A house of study – of reading and receiving and sharing.
It never bothered me until recently that my seminary did not teach Gemara. It recently donned on me that there’s a whole world of Jewish thought I know nothing at all about.
To me, it felt entirely inaccessible. Women don’t learn Gemara, women have no obligation in Talmud Torah.
Is this why it feels so entirely inaccessible? Is this why I feel confused and strange when the chazzan at Shacharit whispers “Shelo Asani Eisha” (thank you for not making me a woman), and I look around wondering if I’m obligated to answer, “Amen?”
Is this why I feel uncomfortable and confused when I need to ask for translations and for things to be repeated with a slower tempo?
Maybe I can dress modestly and Daven until I’m blue in the face, and the sun sets and the raccoons start digging through the trash cans.
But I can’t crack open a Sefer and learn it alone. I can’t deliver a Dvar Torah without feeling utterly terrified that someone will correct my pronunciations or my narrative.
I feel like a huge faker when I explain that “I just know it’s Halacha!” But I don’t know where to find it inside. I can’t teach it, I can only repeat it.
But is this all bad? Surely it goes the other way too. I cannot bare to see the Torah studied as a piece of academia – like Shakespeare or Kant. It’s more than philosophy or a book of laws and stories.
It’s everything, it’s all inclusive.
The Torah is poetry, music, law;
Linguistically and divinely crafted to be studied and applied.
But only with the author in mind.
So where’s the happy medium? Judaism is about creating a balance. It’s a life style, thorough and all inclusive. We must keep this in mind when we discuss its expectations. Belief in G-d, Tefila, and, Talmud Torah are in no way separate from each other.
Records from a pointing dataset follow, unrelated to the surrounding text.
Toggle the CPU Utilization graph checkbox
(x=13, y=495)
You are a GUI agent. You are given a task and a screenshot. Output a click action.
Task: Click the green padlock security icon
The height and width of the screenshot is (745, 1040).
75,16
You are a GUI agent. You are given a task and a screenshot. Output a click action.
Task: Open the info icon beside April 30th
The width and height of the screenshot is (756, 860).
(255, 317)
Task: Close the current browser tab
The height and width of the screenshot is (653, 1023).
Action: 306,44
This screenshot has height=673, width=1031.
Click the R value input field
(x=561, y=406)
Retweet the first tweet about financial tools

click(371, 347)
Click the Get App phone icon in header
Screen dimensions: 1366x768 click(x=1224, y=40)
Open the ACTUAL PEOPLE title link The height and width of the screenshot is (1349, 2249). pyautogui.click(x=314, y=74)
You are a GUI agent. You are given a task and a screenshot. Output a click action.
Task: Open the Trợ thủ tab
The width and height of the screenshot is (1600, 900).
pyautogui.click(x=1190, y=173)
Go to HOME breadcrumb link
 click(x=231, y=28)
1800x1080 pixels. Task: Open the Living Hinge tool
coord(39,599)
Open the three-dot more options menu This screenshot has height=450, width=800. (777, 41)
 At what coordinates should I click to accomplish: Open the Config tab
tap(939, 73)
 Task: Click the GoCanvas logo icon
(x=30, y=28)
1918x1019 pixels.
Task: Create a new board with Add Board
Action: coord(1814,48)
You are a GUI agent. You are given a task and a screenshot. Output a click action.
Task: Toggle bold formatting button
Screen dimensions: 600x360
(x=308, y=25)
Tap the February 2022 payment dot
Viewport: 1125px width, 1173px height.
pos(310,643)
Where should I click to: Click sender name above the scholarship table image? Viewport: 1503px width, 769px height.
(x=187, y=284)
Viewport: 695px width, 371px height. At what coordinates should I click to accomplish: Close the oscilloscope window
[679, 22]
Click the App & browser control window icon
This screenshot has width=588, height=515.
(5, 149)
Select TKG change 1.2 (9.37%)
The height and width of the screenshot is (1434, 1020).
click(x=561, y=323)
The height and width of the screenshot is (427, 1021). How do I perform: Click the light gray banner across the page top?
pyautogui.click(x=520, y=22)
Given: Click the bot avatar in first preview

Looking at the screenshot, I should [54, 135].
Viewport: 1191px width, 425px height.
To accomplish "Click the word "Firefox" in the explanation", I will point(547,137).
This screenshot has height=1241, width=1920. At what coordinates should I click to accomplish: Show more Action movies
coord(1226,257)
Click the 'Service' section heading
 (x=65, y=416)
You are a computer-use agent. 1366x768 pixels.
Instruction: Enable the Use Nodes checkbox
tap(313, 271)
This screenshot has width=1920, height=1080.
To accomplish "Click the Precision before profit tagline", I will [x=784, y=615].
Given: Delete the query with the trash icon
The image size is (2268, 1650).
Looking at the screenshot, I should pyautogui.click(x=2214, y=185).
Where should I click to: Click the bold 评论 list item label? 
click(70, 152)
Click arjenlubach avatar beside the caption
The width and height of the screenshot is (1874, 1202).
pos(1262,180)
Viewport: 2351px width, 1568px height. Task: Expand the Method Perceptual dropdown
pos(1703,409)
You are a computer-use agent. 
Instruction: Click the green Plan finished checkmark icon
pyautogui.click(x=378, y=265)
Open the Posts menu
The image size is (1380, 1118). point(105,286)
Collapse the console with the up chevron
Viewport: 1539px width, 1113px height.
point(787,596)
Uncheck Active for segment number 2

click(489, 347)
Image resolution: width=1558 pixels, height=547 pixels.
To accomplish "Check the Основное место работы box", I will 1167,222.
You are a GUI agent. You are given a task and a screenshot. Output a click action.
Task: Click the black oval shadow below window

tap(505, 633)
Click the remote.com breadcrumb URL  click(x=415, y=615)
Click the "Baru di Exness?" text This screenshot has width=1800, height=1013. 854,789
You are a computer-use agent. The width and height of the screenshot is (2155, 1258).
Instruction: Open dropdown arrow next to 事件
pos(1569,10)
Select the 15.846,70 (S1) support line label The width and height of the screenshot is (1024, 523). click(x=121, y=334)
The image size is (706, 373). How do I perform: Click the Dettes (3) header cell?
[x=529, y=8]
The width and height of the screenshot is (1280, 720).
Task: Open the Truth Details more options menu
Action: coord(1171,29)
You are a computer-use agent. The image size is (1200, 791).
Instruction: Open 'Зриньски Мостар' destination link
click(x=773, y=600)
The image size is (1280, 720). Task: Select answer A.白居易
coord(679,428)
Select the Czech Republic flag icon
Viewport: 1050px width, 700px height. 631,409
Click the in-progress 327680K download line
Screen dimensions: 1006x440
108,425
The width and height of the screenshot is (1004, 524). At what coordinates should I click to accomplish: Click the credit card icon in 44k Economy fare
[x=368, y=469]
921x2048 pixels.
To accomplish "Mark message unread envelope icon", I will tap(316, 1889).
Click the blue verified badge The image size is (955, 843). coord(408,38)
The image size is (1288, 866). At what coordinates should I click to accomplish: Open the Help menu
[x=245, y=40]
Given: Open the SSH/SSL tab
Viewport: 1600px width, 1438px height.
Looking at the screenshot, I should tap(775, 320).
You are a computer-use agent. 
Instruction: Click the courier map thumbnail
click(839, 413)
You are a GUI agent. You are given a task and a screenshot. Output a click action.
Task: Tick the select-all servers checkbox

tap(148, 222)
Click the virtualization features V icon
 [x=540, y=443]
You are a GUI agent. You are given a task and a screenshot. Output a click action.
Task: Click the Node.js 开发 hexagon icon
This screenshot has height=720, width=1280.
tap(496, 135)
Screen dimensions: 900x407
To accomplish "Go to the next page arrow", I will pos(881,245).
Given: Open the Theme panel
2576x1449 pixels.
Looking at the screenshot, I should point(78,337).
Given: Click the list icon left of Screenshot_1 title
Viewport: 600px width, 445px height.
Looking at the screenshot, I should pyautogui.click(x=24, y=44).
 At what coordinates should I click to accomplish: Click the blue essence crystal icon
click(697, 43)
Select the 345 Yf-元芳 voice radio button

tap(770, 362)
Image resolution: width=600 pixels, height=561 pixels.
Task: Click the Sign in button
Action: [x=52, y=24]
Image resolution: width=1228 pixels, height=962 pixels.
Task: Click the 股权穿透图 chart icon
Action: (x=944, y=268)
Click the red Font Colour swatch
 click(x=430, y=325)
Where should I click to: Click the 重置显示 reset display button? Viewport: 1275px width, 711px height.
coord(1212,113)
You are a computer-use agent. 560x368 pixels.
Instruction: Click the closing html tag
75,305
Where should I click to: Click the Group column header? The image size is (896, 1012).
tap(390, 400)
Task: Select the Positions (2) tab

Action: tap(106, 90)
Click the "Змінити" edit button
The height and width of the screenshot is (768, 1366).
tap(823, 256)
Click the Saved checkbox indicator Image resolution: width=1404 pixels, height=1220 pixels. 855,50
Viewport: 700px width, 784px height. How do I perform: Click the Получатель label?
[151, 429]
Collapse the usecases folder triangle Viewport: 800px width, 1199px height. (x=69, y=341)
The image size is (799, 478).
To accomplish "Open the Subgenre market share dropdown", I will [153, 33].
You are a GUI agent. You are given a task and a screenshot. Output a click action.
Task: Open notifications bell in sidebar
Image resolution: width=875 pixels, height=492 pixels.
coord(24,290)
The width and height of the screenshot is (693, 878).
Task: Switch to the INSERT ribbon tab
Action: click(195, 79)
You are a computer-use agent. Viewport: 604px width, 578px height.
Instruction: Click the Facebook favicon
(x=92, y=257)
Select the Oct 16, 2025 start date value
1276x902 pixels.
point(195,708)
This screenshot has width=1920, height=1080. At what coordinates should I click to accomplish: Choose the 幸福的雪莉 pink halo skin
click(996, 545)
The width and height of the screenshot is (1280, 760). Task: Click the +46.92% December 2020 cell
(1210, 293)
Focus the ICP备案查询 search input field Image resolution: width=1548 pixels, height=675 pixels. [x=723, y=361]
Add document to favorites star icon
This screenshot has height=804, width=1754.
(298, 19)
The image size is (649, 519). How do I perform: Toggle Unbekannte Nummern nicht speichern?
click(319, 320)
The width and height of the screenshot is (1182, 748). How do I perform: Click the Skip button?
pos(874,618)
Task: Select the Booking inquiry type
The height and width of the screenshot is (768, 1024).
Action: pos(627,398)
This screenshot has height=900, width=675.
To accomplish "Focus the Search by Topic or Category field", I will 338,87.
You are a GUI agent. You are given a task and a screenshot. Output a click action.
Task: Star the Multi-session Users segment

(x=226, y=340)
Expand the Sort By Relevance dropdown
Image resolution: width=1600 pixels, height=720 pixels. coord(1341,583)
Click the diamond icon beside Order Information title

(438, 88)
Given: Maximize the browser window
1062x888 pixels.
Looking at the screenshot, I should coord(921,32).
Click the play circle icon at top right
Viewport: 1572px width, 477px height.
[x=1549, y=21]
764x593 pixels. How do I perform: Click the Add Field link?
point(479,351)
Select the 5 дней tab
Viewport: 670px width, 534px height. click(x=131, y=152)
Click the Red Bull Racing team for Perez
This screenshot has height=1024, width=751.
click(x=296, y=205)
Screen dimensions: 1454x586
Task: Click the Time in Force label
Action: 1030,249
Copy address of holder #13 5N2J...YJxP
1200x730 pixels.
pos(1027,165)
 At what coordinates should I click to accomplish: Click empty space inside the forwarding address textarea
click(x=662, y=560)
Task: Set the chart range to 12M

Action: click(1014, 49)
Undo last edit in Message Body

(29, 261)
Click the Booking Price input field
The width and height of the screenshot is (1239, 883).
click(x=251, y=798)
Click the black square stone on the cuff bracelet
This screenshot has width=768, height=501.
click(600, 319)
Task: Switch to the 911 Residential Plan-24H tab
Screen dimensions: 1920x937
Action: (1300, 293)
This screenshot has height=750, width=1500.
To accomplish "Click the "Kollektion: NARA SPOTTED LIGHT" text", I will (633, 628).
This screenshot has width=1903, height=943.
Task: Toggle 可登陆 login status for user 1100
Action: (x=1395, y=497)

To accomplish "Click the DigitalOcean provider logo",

In fact they’re deeply woven together, creating a bond that mustn’t be split apart.
It’s not about other people – or intelligence or being a “good learner” or a “good Davenner.” It’s not a point system or a game of who knows more or learns more. It’s about accessibility. It’s about translating correctly.
It’s about excusing yourself from the stereotypes, and the expectations, and, the preconceived notions people apply when you tell them “where you’re holding.”